=== REQUIRED WORK ===
Every record below is to be reproduced exactly.

=== Stored items ===
▽

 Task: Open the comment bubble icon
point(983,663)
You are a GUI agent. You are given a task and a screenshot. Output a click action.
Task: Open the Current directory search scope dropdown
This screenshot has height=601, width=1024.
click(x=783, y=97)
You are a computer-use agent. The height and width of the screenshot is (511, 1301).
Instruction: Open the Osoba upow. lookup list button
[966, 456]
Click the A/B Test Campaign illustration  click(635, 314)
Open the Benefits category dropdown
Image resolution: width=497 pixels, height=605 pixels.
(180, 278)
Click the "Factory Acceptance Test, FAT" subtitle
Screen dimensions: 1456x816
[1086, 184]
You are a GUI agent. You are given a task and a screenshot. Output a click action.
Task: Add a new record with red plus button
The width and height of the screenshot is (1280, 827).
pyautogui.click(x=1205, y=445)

△

=== OUTPUT OF THE EXERCISE ===
 Task: Open the comment bubble icon
point(983,663)
You are a GUI agent. You are given a task and a screenshot. Output a click action.
Task: Open the Current directory search scope dropdown
This screenshot has height=601, width=1024.
click(x=783, y=97)
You are a computer-use agent. The height and width of the screenshot is (511, 1301).
Instruction: Open the Osoba upow. lookup list button
[966, 456]
Click the A/B Test Campaign illustration  click(635, 314)
Open the Benefits category dropdown
Image resolution: width=497 pixels, height=605 pixels.
(180, 278)
Click the "Factory Acceptance Test, FAT" subtitle
Screen dimensions: 1456x816
[1086, 184]
You are a GUI agent. You are given a task and a screenshot. Output a click action.
Task: Add a new record with red plus button
The width and height of the screenshot is (1280, 827).
pyautogui.click(x=1205, y=445)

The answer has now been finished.